A CAMP IN THE DESERT
Photos, in colour by Capt. Frank Hurley

One Too Many

It was a hell of a night. Thunder enough to wake the “Jacko” dead, and raining fit to swamp old Solomon’s Pool. I was a good ten miles from camp, and it was with a dinkum bullocky’s curse that I swung into the saddle again and turned the pony’s nose for home. For about an hour we battled along, and then the supply dump at S—— hove in sight. Glad of a brief respite, I guided him toward it, and for a few minutes we rested in the shelter of a huge stack of tibbin.

The rain had eased off, and for a brief second a sickly-looking moon gazed down on things earthly. That was what started the trouble.

An Algerian guard was on duty, and, to the initiated, there is no need to say more than that. You might trick a Tommy or induce a Billjim to look the other way, but the man who beats an Algerian is going some.

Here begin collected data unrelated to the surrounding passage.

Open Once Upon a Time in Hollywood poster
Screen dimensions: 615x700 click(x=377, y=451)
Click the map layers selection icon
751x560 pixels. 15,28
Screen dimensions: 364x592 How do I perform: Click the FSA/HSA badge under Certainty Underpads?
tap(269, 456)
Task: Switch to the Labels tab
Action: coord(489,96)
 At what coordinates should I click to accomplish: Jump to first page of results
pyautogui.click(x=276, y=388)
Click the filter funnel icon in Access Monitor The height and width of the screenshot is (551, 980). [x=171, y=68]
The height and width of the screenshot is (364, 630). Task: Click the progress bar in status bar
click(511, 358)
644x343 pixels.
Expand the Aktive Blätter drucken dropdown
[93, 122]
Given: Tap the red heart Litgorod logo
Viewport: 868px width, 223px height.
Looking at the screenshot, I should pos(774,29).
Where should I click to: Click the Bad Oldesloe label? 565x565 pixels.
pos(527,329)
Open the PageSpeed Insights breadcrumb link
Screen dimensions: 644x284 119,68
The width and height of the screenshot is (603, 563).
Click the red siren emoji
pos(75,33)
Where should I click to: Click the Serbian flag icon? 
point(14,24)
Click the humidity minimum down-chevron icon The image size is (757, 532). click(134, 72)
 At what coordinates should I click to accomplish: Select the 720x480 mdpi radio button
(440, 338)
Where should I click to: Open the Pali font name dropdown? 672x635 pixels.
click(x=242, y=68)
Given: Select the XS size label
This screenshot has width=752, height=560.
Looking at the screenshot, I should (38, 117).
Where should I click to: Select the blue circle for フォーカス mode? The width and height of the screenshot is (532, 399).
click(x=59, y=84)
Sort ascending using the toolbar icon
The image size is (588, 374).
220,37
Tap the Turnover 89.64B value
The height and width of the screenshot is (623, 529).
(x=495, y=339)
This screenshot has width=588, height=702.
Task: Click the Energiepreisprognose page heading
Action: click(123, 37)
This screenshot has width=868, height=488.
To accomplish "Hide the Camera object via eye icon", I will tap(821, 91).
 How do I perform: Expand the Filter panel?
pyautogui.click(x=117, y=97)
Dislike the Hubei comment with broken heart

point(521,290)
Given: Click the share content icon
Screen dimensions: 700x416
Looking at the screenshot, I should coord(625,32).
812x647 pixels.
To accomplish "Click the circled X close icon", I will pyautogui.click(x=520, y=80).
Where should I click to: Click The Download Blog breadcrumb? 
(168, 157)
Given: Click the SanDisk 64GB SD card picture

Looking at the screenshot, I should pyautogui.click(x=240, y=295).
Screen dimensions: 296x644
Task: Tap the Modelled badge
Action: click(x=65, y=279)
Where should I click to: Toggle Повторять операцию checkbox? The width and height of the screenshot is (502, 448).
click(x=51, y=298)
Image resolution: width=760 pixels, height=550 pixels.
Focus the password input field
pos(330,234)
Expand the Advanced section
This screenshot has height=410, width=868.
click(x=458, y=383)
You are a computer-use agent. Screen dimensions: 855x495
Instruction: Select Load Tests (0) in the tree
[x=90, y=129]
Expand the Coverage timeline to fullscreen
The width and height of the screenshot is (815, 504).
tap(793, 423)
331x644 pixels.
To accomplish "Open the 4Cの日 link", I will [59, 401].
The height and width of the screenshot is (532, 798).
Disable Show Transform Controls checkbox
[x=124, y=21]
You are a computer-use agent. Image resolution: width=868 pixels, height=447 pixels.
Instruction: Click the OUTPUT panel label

But, as I was saying, it was the moon that caused the trouble. When she took that peep from behind her cloud bank she gazed fair on to four shadowy figures, each surmounted by a bag of barley and a felt hat.

Chuckling a little, she dodged behind the clouds again; but it was too late. The mischief had been done, and in a trice the “shadowy figures” found themselves surrounded by about a dozen sons of the Sahara and a like number of business-like bayonets.

The result was a confused babble of voices for ten minutes, and then a procession to the Supply Officer’s tent. From where I was standing I could see and hear everything that passed, and everybody seemed to be trying to talk at once. As the “shadowy figures” could not speak a word of Arabic, and the Algerians vice versa, the result was laughable. But with the advent of the Supply Officer things took a different turn. He had been wakened from a sound sleep, and was arrayed in the pink pyjamas the girl had sent him, and a desire to be “firm in the matter.” He had no knowledge of Arabic, and was placing the “shadowy figures” under guard pending the arrival of an interpreter in the morning.

That would have been serious for the said “shadowy figures,” so I decided to see whether I could help them at all. I had borrowed a cobber’s flash civvy raincoat in the morning, and that and the Jacko pony I rode must have made the S.O. think I was an officer. Anyhow, he greeted me very decently; and when I told him I could yabber Arabic pretty fluently, he was more than delighted at my arrival.